**Problem to solve:** Compute the number of lines in the following data that include the word "field", and output that number alone.
● ● ● ● ● ● ●
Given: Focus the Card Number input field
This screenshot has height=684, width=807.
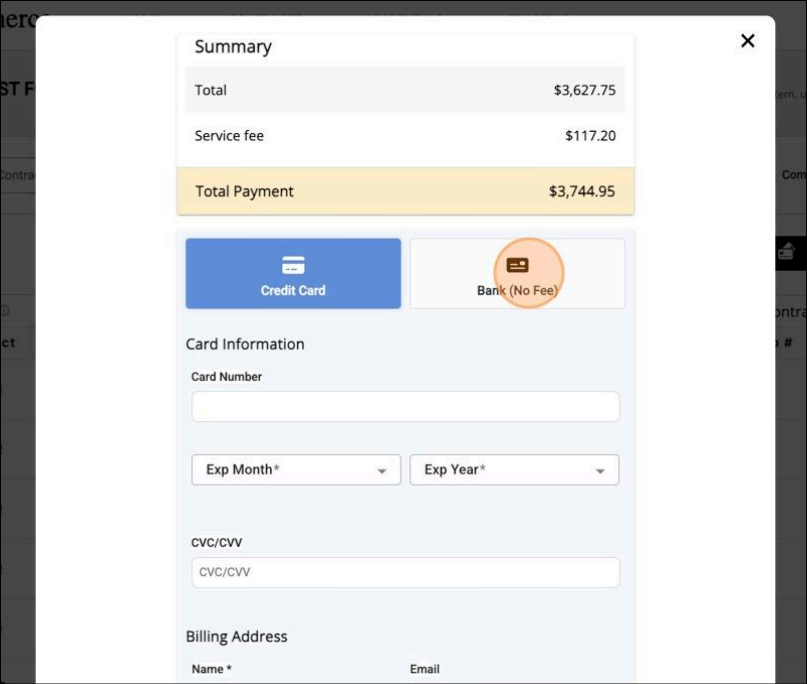Looking at the screenshot, I should pyautogui.click(x=405, y=407).
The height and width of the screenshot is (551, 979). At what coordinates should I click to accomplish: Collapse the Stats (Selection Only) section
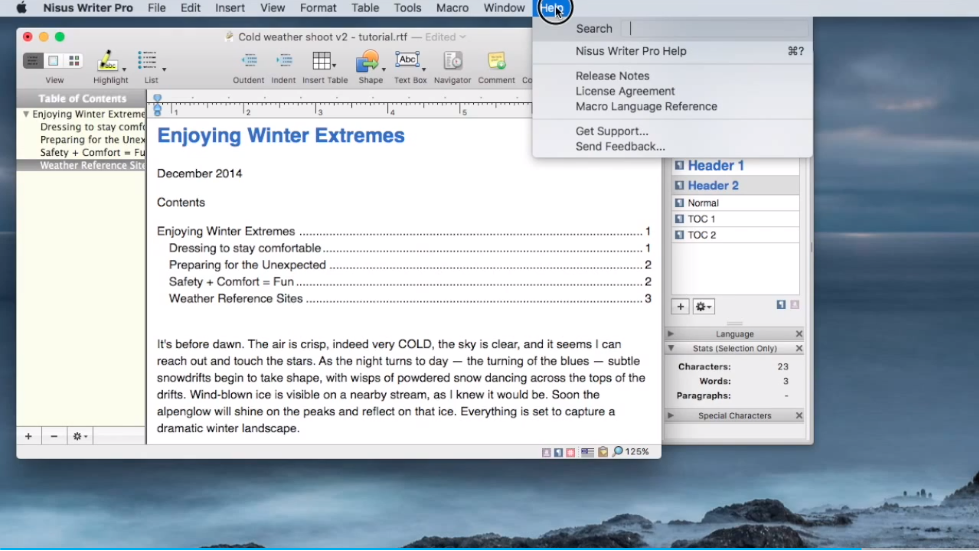(671, 349)
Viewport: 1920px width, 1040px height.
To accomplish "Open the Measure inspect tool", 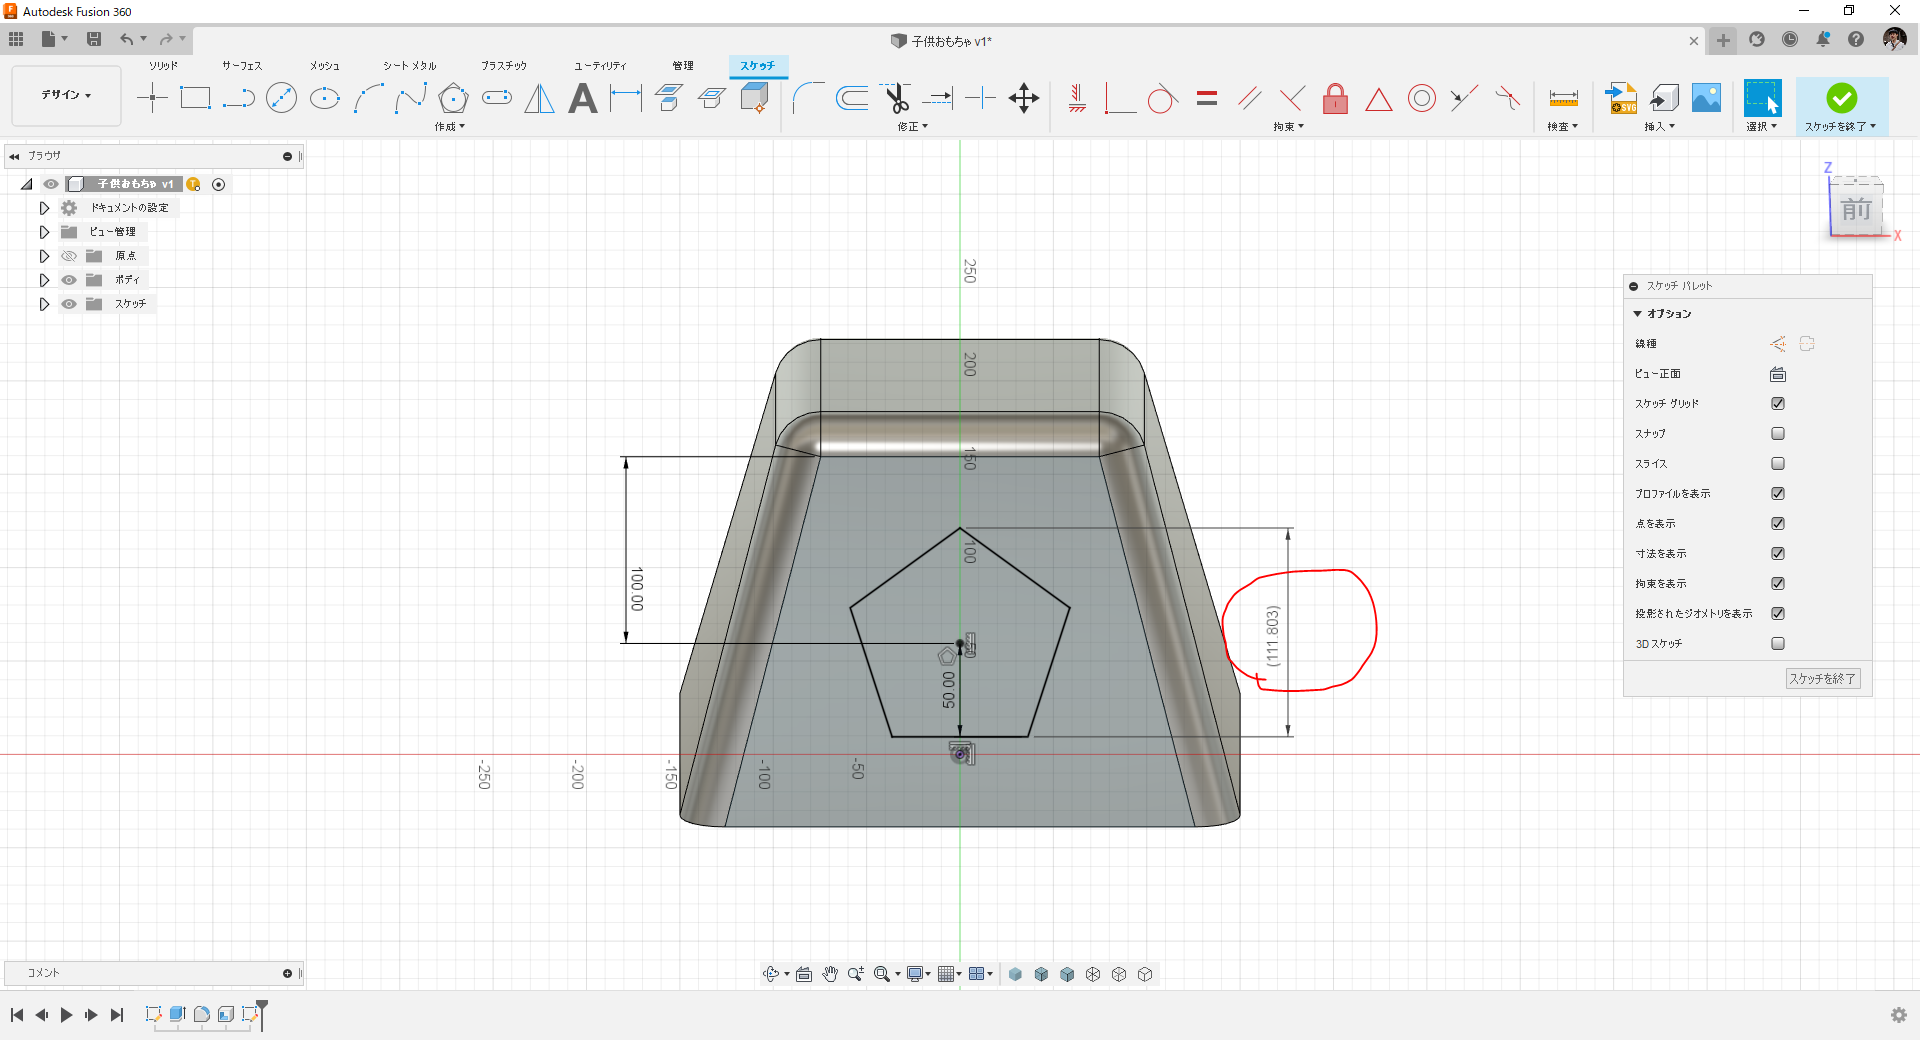I will (x=1562, y=98).

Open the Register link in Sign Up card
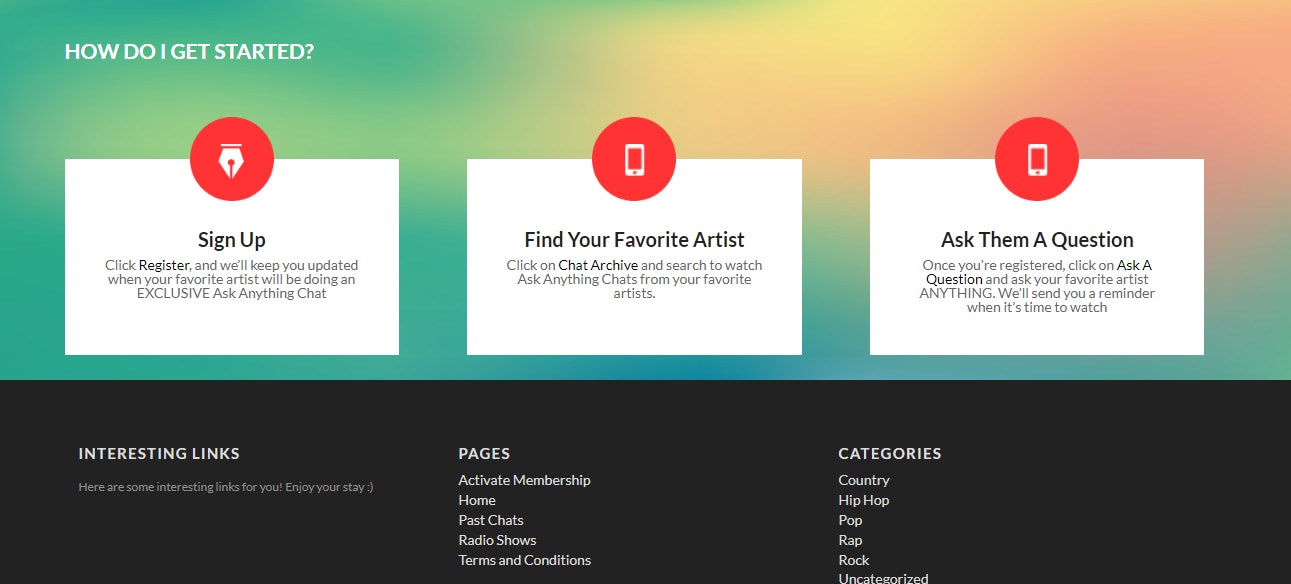tap(164, 266)
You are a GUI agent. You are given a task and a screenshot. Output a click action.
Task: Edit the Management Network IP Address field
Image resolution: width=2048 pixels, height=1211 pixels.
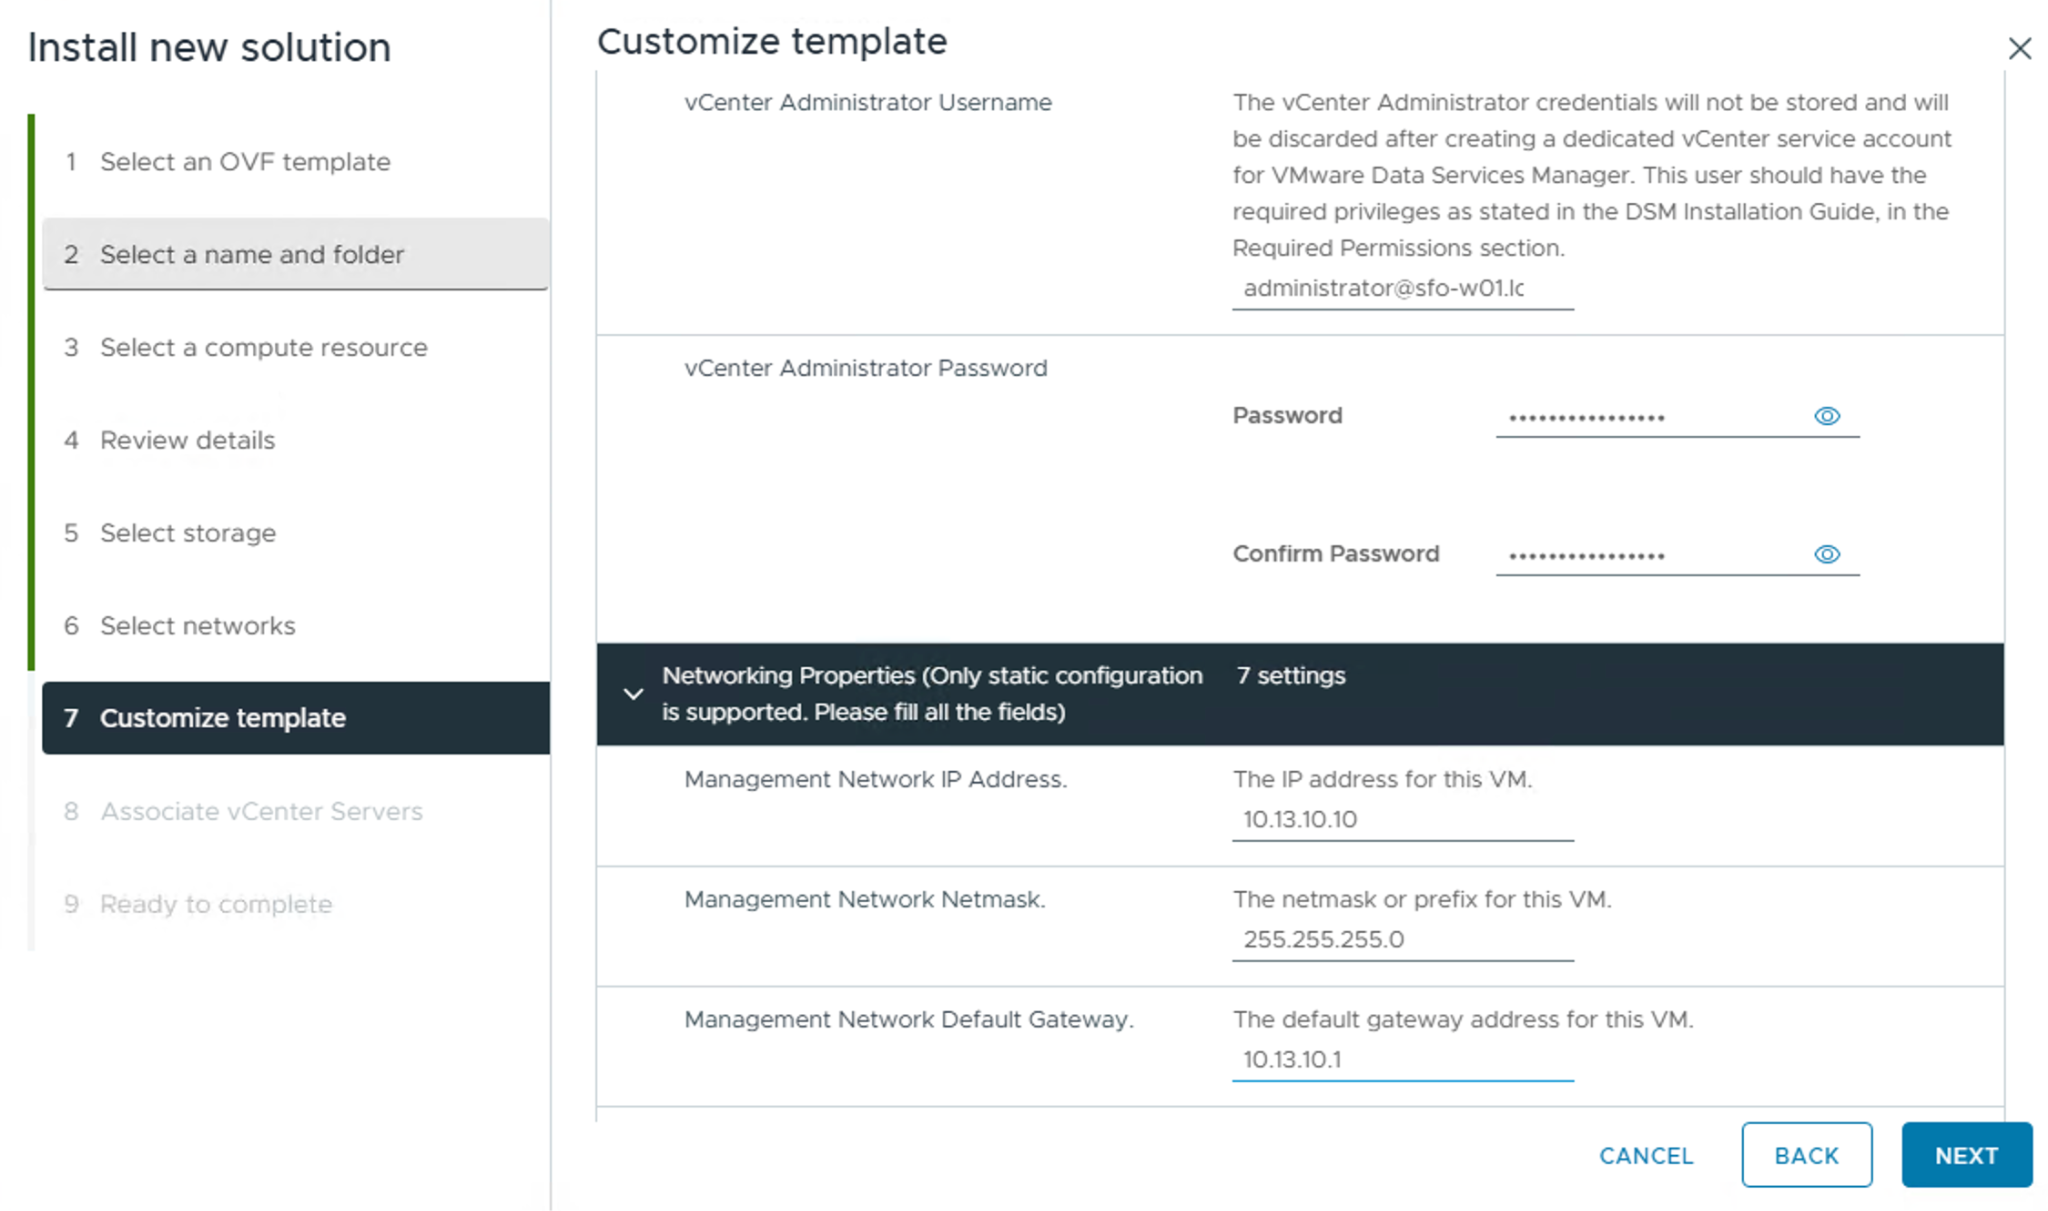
● ● ● ● ● ● ●
**Task output:** 2